Vietnamese Cardinal Minnow (Tanichthys micagemmae)
Vietnamese Cardinal Minnows are an ideal species for the smaller or nano aquarium. This fish is attractive, peaceful, hardy, and easy to breed, making them an excellent choice for beginners or advanced aquarists.
Due to their shoaling nature, these fish are best kept in groups of at least eight individuals; this will ensure they are less nervous and result in a more natural behaviour in the aquarium.
Keeping these fish in larger groups makes it more likely that you will obtain both sexes, enabling you to observe the exciting sparring events between rival males as they battle for the attention of the females. The males will display dramatic postures with all their fins spread wide; however, this is all for a show, and no actual harm will follow.
These fish are peaceful and should only be kept in a species only or community tank with other fish of similar size and temperament.
Vietnamese Cardinal Minnows are similar in appearance and are often confused with the more common White Cloud Mountain Minnow. The only difference being that Vietnamese Cardinal Minnows are smaller, have a lighter colouration on their lower body, and their lateral stripes are centred rather than above the middle. In addition, some older males develop spectacular elongated dorsal and anal fins. These fish also display red colouration on their noses, anal and caudal fins.
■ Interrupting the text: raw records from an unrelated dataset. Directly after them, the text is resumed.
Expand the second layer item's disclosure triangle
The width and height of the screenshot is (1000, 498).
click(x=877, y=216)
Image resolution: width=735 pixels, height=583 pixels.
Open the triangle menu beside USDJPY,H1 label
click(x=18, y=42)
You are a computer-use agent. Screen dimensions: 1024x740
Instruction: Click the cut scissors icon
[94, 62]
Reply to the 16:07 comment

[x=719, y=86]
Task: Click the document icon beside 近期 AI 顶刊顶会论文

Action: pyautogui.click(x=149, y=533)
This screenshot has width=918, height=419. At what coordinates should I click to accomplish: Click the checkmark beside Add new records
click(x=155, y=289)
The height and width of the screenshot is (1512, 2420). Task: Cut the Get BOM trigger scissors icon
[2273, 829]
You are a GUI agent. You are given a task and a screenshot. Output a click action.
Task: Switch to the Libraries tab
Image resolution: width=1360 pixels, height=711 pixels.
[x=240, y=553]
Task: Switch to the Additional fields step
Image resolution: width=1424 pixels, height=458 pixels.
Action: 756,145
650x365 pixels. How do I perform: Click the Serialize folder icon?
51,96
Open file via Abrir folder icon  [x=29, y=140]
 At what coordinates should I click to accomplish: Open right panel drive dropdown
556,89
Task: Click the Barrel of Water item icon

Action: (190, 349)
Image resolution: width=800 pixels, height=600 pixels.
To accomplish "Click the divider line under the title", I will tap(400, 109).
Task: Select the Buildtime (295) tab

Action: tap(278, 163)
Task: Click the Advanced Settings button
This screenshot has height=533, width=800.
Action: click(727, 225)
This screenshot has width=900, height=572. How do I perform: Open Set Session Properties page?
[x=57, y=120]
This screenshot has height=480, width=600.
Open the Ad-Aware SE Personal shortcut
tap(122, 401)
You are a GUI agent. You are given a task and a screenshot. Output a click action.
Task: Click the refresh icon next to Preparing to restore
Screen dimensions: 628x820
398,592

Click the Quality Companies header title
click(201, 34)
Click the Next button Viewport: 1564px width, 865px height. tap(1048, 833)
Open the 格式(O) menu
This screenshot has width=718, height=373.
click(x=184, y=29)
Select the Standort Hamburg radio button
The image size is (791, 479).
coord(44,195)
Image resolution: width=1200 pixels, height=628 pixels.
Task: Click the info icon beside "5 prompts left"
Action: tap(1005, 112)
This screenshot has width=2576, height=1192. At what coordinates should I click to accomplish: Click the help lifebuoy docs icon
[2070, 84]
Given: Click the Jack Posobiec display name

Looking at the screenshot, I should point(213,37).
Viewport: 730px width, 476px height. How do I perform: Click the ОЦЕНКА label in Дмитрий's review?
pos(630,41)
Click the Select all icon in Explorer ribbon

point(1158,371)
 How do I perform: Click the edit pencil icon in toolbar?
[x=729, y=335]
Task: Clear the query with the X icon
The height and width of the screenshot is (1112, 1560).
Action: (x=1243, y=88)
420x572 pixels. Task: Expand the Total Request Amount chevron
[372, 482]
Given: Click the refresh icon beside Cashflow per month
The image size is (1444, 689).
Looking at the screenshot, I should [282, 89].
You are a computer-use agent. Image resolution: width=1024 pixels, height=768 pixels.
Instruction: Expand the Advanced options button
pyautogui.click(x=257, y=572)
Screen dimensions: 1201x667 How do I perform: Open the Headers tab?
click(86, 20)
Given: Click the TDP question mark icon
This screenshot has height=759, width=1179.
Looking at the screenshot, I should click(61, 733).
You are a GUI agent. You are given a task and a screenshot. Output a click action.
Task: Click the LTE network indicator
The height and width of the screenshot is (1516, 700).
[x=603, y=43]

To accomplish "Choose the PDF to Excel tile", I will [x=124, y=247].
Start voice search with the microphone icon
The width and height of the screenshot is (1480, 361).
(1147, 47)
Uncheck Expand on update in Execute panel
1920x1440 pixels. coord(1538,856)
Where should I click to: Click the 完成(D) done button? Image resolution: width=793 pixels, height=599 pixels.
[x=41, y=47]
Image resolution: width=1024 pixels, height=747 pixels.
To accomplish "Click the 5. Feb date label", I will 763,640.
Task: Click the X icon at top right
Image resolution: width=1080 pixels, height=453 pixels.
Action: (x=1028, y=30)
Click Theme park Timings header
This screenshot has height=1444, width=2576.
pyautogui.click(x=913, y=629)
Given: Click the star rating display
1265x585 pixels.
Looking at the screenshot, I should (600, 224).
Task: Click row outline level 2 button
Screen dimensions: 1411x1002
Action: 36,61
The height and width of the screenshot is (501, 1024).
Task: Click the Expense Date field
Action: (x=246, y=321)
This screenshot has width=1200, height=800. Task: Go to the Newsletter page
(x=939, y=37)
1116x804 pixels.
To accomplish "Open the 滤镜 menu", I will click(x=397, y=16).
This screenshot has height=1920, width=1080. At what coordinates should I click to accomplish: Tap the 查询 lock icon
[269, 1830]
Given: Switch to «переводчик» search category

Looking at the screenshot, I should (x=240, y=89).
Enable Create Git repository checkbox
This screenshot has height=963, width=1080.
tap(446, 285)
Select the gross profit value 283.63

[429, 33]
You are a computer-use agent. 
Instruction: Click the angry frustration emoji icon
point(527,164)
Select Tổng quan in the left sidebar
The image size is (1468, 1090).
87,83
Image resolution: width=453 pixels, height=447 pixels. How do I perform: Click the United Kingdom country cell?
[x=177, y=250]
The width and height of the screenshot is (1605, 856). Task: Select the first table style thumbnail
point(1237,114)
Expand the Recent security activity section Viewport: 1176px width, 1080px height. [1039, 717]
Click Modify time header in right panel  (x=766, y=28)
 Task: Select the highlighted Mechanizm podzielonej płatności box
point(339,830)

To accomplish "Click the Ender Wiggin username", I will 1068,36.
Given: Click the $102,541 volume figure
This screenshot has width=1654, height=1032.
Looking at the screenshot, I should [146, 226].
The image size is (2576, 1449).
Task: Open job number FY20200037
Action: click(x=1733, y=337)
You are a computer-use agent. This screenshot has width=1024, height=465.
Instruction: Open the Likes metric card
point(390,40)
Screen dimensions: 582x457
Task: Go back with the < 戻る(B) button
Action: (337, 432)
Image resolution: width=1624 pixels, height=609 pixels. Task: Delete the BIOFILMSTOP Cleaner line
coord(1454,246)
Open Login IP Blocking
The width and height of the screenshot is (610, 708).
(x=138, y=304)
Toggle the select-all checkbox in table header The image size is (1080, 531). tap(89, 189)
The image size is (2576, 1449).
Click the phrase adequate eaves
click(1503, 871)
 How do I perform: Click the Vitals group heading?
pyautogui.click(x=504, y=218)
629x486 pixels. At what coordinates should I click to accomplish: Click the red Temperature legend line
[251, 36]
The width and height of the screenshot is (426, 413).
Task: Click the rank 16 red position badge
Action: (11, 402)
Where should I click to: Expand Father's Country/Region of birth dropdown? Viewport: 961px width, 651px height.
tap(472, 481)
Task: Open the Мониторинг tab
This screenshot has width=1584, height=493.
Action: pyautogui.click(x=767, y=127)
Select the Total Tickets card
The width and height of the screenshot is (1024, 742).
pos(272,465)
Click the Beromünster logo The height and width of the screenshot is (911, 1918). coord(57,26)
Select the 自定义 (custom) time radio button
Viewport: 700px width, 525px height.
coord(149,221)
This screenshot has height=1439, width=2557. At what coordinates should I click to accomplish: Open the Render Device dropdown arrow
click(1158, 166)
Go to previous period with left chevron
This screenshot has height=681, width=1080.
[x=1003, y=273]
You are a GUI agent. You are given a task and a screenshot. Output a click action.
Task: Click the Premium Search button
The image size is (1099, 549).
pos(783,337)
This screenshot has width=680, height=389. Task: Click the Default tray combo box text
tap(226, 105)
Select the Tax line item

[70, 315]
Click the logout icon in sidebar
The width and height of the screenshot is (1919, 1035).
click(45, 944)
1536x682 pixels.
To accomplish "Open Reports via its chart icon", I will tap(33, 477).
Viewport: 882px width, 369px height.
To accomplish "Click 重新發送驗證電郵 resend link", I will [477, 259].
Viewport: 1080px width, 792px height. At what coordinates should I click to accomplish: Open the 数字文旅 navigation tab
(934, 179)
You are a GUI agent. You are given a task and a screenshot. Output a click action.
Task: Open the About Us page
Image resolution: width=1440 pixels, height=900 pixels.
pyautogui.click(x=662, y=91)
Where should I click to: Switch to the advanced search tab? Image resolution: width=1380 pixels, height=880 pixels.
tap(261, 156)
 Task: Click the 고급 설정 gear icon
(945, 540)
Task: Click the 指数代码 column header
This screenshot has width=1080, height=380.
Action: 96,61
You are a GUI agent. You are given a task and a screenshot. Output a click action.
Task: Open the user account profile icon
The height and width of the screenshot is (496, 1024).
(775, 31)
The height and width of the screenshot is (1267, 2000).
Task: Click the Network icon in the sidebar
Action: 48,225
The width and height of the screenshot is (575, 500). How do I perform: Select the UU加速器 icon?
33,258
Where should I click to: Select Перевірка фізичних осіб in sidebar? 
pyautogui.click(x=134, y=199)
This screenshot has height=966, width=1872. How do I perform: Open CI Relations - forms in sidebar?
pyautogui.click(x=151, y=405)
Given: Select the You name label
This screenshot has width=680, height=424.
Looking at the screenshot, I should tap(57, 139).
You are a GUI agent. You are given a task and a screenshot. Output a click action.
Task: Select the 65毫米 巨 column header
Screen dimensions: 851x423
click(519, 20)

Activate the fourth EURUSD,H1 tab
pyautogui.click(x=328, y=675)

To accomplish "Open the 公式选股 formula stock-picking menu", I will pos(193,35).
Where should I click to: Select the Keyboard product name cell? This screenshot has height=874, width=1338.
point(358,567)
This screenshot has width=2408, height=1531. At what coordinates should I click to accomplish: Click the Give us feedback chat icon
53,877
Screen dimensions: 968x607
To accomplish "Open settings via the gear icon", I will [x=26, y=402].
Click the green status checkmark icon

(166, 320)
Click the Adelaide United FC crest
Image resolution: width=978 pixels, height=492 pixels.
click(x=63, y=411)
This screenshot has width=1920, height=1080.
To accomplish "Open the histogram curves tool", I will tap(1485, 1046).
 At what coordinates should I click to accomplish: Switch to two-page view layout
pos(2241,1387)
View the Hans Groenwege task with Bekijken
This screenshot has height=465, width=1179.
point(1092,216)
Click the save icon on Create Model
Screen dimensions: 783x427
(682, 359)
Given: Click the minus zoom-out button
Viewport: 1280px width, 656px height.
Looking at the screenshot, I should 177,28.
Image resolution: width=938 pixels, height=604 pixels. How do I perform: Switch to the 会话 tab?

|Scientific Name||Tanichthys micagemmae|
|Other Names||Dwarf Vietnamese Minnow, Royal White Cloud, Vietnamese White Cloud, Sparkle-eye Minnow|
|Aquarium Level||Middle - Top|
|Best kept as||Groups 6+|
|Lifespan||3 - 5 years|
|PH||6.5 - 7.5|
|GH||5 - 18|
|TDS||36 - 143|
|65 - 75℉|
18.3 - 23.9℃
Photos of Vietnamese Cardinal Minnows
Vietnamese Cardinal Minnows are only known from the Ben Hai river system in north-central Vietnam, which flows mainly through the province of Quang Binh in Southeast Asia. Their range includes what was the demilitarized zone between South and North Vietnam and was subject to intense bombing during the Vietnam War. These Minnows inhabit clear, fast-flowing, shallow streams containing sandy substrate.
Other Minnows of interest
What to feed the Vietnamese Cardinal Minnow
In the aquarium, Vietnamese Minnows are not fussy and are easily fed. However, for the best colour and condition of your fish, you should offer regular meals of small live and frozen foods such as daphnia, artemia, mosquito larvae and bloodworm. You should also provide your fish with good quality dried food such as flakes and granules, some of which should incorporate additional plant or algae content.
How to Breed the Vietnamese Cardinal Minnow
Vietnamese Minnows are an egg-scattering, constant spawner that shows no parental care. However, when the fish are in good condition, they will spawn often. When a group is maintained alone in a heavily planted, established aquarium or an outdoor container, small numbers of fry will start to appear without any intervention.
If you would like a more controlled approach, you can set up a separate, smaller aquarium. This should be dimly lit, and the bottom covered with a mesh that has large enough holes for the eggs to fall through but small enough so that the adults cannot reach them. Artificial grass matting can also be used and works well, so does a layer of glass marbles or pebbles.
Alternatively, you can fill the aquarium with many fine-leaved plants or spawning mops, as this will also return decent results.
The water needs to be slightly acidic to neutral, and the temperature will need to be towards the upper end of the range. An air stone or an air-powered sponge filter would also need to be added to provide water movement and oxygenation.
Once the adults have been well-conditioned with live or frozen food and the females appear gravid, you should then introduce one or two pairs into the tank, and spawning should take place the very next morning.
An alternative method is to spawn the fish in a group, with half a dozen individuals of each sex, although a bigger aquarium may be necessary.
In either situation, the adults will more than likely eat their eggs if given a chance, so, therefore, you should remove them after 2 to 3 days at most.
The eggs should usually hatch between 48 and 72 hours, depending on water temperature. Once they become free-swimming, you can feed them initially on Paramecium, infusoria or other microscopic food until they become large enough to accept baby brine shrimp microworms and powdered fry foods.